Questions classroom space

In Dr. Bodie's e-mail response to my letter, she stated that the kindergarten classrooms are 1,200 sq. feet. And, that all the kindergarten classrooms in Arlington meet the MSBA guidelines, specifying that they be between 1,100-1,300 sq. ft. for classes of 18-23 students. She did note that the Stratton School kindergarten classrooms exceeded the guideline, so I assume they are larger than 1,300 sq. ft. However, as I indicated in my letter, the Dallin kindergarten classrooms have, as part of that 1,200 sq. feet, a separate room which houses the children’s cubbies and bathroom. The cubby room and bathroom account for 440 sq. feet of the total 1,200 and therefore the space left for actual teaching and learning is only 760 sq. feet (roughly 37x20.5).

Most, if not all, of the other kindergartners in the district enjoy a learning space that is approximately 45-50 sq. ft./child even with 24 students per class. Research supports 50 sq. ft. of space/child as being optimal for a curriculum, such as Tools of the Mind, that utilizes imaginary or dramatic play. But, at the Dallin School the small instructional space of the Kindergarten rooms only allows for 30 sq. feet/child #there are 25 students in a class.

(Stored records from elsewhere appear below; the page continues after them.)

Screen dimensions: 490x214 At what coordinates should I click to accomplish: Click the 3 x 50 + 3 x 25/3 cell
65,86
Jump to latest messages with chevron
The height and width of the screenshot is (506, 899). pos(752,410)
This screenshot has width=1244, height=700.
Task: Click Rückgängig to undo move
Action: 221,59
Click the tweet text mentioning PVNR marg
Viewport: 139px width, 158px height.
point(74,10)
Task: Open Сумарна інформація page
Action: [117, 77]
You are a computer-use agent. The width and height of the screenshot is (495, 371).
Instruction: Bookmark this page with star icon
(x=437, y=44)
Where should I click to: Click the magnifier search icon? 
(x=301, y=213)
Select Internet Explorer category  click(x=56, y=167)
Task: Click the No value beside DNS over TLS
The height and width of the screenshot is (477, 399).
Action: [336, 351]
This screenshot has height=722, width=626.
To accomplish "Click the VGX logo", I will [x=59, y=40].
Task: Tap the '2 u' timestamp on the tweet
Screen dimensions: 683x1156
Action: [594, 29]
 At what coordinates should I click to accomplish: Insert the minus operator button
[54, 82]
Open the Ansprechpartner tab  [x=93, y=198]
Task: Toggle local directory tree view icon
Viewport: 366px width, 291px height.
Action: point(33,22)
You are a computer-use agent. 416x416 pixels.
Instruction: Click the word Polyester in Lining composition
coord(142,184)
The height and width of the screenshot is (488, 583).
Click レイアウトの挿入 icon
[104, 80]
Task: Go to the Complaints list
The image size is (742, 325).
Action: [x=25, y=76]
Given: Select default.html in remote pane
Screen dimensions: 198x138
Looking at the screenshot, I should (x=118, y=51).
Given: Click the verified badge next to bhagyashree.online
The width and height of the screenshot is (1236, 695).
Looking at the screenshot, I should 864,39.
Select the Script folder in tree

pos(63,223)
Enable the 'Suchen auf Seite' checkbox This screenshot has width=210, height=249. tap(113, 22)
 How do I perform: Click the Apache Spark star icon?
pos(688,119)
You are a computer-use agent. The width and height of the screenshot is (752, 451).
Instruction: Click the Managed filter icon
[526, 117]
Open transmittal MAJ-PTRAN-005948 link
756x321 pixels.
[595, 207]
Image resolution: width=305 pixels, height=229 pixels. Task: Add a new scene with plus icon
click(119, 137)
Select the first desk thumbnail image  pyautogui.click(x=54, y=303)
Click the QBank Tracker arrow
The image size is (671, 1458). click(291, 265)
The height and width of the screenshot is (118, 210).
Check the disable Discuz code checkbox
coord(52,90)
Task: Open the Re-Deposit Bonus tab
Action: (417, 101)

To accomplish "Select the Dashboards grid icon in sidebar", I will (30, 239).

Using this logic, I assert that in order for the Dallin kindergartners to have equal access to teachers and the curriculum as their kindergarten peers in other Arlington schools do, no more than 15 students should ever be in those classrooms.

Hallway termed alternative

Now, even I will concede 15 is not sustainable given the town's finances, but even 20 children in those rooms is pushing the limits of the space and the teachers' abilities to create an optimal learning environment. Essentially, the point here is that given the inequities in instructional space, formulaic responses to class size issues are unfair. For instance, the district's current position of not creating another kindergarten class unless there will be 20 students in each class is understandable if you prioritize equitable dispersement of staff and financial resources over the creation of equitable learning opportunities for all students in Arlington. We ask that you reprioritize learning resources and opportunities over staffing and financial concerns.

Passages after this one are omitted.